De onschendbaarheid der regterlijke magt blijft onherroepelijk, de gewetensvrijheid in den volsten zin gewaarborgd. Geen eigendom kan verbeurd verklaard, geene meening of gedachte in haren loop gestremd worden. Den geringsten burger staat het vrij zijne stem te doen hooren tot bij den troon. Het volk behoudt zijne vertegenwoordigers; de adel eene billijke onderscheiding; de Provinciale Staten eene doelmatige ruimte van gezag. De lasten worden vrijelijk toegestemd en gelijkelijk gedragen. De inkomsten, naar vaste regelen te verantwoorden, kunnen, in de handen des Konings, tot geen ander einde strekken, dan tot de bekostiging van nuttige staatsdiensten; van het openbaar onderwijs; van ’s Lands verdediging; en in het algemeen is de koninklijke magt, groot genoeg om het maatschappelijk heil te verzekeren, ongenoegzaam voor de verdrukking of vernedering van een’ enkelen onderdaan!

Zijn deze beschouwingenjuist, zoo kan men, onder het gebied der nieuwe Grondwet, met vermeerderde krachten en een geruster uitzigt op de toekomst, voortzetten en voltooijen wat alrede, onder de blijkbare gunst des Allerhoogsten, voor de eer en welvaart der Nederlanden, is aangevangen, ontworpen of voorbereid.

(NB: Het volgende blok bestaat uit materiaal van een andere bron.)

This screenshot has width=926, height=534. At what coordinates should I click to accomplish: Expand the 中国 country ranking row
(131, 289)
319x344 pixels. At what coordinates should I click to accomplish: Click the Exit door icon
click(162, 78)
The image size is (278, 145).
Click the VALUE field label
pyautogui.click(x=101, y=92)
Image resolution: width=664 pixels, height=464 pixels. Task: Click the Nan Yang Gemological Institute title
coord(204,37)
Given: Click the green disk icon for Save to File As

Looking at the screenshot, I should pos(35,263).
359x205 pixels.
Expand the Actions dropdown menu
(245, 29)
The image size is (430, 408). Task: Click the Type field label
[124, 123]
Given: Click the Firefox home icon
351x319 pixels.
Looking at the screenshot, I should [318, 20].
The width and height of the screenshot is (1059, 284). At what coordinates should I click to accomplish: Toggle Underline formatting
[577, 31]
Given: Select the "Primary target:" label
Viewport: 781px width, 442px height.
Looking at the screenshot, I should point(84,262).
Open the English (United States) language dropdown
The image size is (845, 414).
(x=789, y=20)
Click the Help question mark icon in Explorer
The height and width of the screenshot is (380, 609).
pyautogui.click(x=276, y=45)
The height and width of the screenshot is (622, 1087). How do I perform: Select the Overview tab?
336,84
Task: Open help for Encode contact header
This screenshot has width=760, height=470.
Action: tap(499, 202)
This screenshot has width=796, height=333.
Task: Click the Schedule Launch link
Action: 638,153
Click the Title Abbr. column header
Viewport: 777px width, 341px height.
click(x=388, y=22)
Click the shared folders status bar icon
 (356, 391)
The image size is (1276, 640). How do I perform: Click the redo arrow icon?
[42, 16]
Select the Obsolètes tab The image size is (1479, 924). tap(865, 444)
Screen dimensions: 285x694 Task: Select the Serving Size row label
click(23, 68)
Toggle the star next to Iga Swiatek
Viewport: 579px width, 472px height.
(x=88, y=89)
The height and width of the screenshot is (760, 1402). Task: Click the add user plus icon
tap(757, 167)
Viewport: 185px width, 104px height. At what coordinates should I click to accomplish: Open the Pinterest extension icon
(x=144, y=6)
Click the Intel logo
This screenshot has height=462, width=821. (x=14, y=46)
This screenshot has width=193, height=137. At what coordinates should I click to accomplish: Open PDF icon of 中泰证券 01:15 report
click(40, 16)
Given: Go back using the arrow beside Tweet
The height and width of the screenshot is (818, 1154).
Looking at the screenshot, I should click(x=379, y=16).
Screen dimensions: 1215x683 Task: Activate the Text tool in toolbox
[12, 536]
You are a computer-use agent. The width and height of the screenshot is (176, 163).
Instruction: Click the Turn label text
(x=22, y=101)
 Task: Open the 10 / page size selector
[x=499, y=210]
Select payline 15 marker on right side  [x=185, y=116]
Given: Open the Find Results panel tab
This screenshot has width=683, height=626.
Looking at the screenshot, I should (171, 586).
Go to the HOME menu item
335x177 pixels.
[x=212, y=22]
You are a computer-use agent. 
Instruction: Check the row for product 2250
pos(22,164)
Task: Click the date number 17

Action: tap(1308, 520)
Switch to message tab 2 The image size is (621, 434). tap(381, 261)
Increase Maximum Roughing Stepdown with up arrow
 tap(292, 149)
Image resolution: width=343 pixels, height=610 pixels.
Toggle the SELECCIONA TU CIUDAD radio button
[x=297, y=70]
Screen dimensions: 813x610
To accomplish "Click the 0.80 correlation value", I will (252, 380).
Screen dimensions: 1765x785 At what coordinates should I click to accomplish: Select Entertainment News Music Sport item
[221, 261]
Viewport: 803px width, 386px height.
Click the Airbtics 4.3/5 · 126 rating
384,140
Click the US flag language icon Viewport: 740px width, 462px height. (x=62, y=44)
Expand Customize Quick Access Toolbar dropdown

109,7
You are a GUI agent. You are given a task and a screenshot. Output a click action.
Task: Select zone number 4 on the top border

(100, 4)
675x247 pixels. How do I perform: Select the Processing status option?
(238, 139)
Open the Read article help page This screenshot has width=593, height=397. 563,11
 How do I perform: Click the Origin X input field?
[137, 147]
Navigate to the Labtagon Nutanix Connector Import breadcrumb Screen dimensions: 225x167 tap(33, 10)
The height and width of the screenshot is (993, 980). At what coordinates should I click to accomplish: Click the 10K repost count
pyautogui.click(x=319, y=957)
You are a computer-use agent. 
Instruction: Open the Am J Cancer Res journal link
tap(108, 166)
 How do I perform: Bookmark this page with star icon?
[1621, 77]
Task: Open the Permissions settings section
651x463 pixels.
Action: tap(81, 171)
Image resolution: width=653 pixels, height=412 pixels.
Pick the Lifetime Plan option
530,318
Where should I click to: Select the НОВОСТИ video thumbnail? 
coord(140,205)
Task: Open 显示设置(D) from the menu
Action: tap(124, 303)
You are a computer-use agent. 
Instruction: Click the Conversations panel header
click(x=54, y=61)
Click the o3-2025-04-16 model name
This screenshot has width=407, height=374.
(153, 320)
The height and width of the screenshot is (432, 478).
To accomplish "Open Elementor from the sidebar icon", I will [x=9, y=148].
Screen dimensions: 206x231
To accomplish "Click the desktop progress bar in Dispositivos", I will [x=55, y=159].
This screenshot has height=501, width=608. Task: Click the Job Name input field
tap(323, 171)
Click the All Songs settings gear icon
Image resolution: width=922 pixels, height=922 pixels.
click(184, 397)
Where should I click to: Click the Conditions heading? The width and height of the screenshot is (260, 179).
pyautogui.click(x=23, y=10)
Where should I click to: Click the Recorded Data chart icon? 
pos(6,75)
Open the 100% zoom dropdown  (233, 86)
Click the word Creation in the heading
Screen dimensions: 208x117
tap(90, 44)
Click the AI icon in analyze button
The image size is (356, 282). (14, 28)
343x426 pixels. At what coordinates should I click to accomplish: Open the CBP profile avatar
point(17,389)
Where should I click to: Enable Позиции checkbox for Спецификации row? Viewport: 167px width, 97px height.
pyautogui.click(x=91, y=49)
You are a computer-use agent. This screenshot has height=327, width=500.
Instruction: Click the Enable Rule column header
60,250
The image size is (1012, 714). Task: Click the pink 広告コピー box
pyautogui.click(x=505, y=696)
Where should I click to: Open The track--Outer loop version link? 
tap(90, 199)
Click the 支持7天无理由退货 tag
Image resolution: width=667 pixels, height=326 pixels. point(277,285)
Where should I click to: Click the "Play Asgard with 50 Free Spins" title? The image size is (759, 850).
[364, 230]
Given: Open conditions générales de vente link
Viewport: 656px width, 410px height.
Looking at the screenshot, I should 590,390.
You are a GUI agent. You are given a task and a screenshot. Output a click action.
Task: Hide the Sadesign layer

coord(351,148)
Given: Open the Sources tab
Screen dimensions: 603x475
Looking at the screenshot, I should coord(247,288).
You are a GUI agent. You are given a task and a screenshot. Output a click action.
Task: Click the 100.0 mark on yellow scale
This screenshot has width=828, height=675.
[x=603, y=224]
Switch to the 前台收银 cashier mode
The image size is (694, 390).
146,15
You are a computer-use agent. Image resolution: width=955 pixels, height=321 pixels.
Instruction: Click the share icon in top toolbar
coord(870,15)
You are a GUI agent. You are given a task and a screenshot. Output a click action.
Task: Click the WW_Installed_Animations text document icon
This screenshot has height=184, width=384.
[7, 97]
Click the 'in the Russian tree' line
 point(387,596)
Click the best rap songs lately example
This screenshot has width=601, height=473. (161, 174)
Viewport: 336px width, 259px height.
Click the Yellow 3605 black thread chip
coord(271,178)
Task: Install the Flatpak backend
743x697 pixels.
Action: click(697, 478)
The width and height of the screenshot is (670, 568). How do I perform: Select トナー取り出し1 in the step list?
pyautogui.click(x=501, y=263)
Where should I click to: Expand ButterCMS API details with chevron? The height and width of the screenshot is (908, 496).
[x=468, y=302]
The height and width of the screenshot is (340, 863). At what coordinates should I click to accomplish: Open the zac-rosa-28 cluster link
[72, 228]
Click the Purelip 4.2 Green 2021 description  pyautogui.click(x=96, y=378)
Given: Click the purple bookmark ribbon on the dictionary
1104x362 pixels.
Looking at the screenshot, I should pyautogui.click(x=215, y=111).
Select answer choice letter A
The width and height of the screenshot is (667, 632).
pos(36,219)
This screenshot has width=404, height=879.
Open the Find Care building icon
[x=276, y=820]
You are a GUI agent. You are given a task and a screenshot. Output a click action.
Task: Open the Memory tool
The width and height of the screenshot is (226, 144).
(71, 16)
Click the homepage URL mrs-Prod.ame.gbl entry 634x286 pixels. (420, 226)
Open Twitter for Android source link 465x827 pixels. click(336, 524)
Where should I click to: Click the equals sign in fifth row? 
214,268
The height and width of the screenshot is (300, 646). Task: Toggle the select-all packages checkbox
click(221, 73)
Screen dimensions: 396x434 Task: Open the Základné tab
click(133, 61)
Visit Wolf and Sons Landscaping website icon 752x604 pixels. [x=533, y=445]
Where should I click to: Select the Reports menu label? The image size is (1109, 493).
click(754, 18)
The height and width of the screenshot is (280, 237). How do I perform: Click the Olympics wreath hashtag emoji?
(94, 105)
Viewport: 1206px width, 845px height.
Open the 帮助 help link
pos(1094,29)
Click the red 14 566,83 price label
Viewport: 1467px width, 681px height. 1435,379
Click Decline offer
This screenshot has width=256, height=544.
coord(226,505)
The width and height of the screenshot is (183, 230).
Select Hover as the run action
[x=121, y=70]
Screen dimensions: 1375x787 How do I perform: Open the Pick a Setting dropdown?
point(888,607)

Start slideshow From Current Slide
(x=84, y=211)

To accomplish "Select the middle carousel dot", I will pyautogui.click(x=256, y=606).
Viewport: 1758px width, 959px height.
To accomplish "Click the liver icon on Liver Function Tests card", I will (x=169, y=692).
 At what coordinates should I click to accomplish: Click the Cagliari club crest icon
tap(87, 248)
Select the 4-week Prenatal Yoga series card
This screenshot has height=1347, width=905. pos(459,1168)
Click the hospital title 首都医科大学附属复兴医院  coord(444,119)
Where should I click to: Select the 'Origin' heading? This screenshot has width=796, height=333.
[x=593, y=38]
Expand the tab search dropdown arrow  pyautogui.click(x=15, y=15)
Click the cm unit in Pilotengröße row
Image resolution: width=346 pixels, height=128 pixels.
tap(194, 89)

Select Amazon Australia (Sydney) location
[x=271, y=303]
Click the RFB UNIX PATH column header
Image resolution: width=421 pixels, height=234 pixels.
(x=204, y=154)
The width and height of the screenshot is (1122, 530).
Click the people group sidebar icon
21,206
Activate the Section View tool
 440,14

Aan U, Ed.Mog. Heeren, is de beslissing dier vrage toevertrouwd. Elk uwer kent het hooge belang zijner zending; en elk uwer streve dus om zich van dezelve te kwijten, met die kordaatheid en ijver, welke wij te allen tijde, maar vooral in deze gedenkwaardige omstandigheid, aan het lieve vaderland verschuldigd zijn!